Di contro, é stata quasi sempre tralasciata l’ipotesi che essi possano avere creato, oltre che tra di loro, stimoli nei loro contemporanei e nelle generazioni successive. Pochi, ma grandi architetti, capirono che scopiazzarli sarebbe stato assolutamente ridicolo, oltre che infruttifero.
Le Corbusier e Wright non si sono mai fermati a fare consuntivi e la stessa peculiarità è in Gehry ed Eisenman.
Etichettare quali “decostruttivisti” Gehry ed Eisenman è un’opera di riduzione violenta della portata delle loro singole poetiche. Eppure, tale atteggiamento sembra consuetudine, soprattutto da parte di chi, pubblicando dizionari e testi vari, tende a ridurre la portata dell’architettura contemporanea a moda oramai conclusa. Il pericolo lo intuì Zevi già tre anni fa a proposito del Guggenheim di Gehry, in cui una critica statunitense rintracciava: “…La totale scomparsa delle norme restrittive valide dal classicismo a Mies van der Rohe, basate sul controllo e la bellezza e la loro sostituzione con le leggi dell’immaginazione”.*
Tratto dall’ Editoriale de ” L’architettura cronache e storia”, n°510 – maggio 1998
Atteggiamenti che vorrebbero fare intendere che, nell’arco del secolo scorso, l’architettura, al di fuori di determinate poetiche accademiche, non abbia fatto altro che basarsi su leggi dell’immaginazione: Haring immaginava, e con lui Scharoun, Aalto, Saarinen, Michelucci, Mies, Van Doesburg, Terragni, Mendelsohn, Utzon, hanno tutti immaginato, basando la loro architettura su fantasticherie da sogno. La continuità con il Movimento Moderno che le opere di Eisenman e Gehry indubbiamente contengono non viene considerata al meglio. Continuità che non è sinonimo di riproposizione, ma di ricerca.

DATI GREZZI =>
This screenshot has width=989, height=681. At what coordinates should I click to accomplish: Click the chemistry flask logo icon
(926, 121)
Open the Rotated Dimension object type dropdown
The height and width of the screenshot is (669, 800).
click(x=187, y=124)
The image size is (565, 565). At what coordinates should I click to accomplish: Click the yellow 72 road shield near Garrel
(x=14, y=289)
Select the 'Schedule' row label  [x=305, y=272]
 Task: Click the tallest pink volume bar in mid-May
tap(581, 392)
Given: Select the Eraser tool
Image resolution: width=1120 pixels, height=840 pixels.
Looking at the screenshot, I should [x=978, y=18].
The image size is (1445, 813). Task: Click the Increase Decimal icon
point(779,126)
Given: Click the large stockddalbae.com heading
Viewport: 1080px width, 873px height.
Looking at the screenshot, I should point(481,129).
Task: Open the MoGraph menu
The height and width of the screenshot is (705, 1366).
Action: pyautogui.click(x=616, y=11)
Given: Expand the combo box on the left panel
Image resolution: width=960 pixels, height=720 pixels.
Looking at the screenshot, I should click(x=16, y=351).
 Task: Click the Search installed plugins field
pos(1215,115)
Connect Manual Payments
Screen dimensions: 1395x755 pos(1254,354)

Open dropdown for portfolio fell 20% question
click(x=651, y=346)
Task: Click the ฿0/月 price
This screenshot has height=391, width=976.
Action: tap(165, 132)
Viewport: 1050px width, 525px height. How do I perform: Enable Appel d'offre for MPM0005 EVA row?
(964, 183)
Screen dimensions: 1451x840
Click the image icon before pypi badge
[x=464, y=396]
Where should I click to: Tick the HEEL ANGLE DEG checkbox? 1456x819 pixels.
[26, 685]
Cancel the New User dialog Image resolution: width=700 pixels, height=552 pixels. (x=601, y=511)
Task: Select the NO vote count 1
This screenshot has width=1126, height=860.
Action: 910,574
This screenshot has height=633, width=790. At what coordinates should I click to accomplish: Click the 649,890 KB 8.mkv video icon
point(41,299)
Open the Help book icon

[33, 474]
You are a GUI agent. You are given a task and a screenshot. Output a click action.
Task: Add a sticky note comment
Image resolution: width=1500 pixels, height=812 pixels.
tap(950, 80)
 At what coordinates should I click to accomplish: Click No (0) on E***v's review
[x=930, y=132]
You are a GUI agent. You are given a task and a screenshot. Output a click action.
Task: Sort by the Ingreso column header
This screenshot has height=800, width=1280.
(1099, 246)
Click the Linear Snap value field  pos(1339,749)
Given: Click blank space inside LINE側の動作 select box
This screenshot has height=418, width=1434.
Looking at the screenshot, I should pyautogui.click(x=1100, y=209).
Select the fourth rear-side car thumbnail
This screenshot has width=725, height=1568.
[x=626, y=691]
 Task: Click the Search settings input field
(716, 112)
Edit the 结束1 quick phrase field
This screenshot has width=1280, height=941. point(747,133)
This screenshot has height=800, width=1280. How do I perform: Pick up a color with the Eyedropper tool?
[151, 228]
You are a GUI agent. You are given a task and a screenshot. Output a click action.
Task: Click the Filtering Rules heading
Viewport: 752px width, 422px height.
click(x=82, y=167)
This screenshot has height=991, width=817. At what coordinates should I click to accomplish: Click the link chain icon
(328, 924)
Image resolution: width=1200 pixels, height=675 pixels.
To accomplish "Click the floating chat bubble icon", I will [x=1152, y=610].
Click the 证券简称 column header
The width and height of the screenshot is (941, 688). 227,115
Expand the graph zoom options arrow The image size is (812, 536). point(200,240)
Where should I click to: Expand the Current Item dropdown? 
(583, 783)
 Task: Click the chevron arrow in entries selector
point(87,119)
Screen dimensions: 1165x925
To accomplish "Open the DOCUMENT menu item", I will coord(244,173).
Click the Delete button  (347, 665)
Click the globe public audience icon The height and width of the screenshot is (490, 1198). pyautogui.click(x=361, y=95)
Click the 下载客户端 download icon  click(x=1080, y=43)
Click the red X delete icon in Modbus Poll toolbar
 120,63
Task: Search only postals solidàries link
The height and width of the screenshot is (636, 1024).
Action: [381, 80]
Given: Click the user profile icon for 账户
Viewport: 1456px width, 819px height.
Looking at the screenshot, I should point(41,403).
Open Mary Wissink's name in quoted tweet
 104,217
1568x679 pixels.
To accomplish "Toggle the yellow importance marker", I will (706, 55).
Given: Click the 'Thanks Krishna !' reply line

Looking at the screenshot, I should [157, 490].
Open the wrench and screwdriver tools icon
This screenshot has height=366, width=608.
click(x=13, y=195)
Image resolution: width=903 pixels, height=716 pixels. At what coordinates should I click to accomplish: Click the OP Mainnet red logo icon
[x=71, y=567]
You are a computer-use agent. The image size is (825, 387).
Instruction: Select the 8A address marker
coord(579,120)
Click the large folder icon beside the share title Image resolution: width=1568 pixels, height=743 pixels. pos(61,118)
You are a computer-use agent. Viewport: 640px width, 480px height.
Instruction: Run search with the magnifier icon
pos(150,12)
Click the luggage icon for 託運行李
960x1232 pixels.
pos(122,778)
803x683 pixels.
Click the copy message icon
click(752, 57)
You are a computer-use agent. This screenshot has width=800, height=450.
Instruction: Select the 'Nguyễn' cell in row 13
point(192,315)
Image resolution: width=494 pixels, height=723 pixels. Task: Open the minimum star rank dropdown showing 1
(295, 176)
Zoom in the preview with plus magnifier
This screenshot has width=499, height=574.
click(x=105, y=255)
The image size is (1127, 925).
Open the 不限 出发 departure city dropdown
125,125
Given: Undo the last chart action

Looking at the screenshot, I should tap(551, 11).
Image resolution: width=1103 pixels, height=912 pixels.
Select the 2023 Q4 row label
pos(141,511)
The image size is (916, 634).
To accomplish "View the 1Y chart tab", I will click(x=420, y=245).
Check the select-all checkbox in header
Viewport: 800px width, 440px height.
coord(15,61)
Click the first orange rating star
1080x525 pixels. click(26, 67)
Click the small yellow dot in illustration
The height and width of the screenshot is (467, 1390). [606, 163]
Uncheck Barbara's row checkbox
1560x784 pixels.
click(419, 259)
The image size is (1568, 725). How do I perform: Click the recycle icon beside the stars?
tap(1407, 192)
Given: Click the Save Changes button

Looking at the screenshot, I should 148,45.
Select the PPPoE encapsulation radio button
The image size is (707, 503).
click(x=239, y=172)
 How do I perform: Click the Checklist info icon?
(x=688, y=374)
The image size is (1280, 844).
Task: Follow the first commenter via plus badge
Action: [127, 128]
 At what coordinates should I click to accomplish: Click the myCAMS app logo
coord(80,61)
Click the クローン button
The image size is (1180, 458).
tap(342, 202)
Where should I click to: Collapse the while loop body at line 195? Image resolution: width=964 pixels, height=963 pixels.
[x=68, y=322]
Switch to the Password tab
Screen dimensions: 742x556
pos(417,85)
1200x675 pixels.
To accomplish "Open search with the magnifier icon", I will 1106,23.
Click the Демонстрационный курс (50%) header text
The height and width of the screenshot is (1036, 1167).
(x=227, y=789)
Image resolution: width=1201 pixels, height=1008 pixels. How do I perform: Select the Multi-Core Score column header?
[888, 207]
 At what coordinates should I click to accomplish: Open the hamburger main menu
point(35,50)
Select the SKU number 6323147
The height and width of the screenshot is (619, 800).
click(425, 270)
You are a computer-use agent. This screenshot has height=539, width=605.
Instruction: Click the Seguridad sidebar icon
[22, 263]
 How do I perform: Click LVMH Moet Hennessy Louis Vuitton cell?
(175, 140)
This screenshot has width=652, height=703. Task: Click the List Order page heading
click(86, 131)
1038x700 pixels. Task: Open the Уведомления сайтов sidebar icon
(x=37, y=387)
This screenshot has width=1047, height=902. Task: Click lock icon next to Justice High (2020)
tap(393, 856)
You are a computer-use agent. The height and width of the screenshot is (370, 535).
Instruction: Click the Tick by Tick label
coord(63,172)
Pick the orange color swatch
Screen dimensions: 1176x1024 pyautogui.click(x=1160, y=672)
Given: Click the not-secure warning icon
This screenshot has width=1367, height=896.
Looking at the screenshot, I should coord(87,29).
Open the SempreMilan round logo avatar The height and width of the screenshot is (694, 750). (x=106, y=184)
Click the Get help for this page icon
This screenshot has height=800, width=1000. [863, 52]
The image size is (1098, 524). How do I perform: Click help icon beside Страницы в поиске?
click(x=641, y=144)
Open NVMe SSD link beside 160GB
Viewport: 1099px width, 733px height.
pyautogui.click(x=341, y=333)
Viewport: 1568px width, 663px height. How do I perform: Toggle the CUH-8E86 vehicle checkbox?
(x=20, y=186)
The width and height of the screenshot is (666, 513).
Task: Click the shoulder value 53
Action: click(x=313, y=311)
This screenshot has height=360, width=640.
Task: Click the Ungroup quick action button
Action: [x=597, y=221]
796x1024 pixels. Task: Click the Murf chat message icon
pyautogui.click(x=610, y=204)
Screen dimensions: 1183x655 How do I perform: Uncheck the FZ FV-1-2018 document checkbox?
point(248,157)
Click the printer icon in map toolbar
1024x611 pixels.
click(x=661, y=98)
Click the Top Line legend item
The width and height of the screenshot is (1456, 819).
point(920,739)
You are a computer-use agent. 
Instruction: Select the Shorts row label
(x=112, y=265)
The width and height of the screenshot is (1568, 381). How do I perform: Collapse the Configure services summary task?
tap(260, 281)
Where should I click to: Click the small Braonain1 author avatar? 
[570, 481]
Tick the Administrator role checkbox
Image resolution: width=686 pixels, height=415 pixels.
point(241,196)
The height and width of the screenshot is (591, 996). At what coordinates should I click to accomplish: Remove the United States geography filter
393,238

CONSEGNA 1 =>
Rispondi alle seguenti domande sul testo proposto:
(a) Quali due architetti, secondo il testo, non si sono mai fermati a fare consuntivi?
(b) A proposito di quale opera Zevi intuì il pericolo?
(c) Da quale numero della rivista è tratto l'editoriale, e di quale mese e anno?
CONSEGNA 2 => Elenca tutti i nomi di persona che compaiono nel testo proposto prima dell'indicazione della fonte, cioè prima di «Tratto dall'Editoriale».
CONSEGNA 3 => Trascrivi dal testo proposto il passo compreso tra "Di contro, é" e "Gehry ed Eisenman.", estremi inclusi.
Le righe non hanno alcun legame con il testo proposto.

SOLUZIONE 1 =>
(a) Le Corbusier e Wright.
(b) Il Guggenheim di Gehry.
(c) Dal n°510, maggio 1998.

SOLUZIONE 2 => Le Corbusier, Wright, Gehry, Eisenman, Zevi, Mies van der Rohe.

SOLUZIONE 3 =>
Di contro, é stata quasi sempre tralasciata l’ipotesi che essi possano avere creato, oltre che tra di loro, stimoli nei loro contemporanei e nelle generazioni successive. Pochi, ma grandi architetti, capirono che scopiazzarli sarebbe stato assolutamente ridicolo, oltre che infruttifero.
Le Corbusier e Wright non si sono mai fermati a fare consuntivi e la stessa peculiarità è in Gehry ed Eisenman.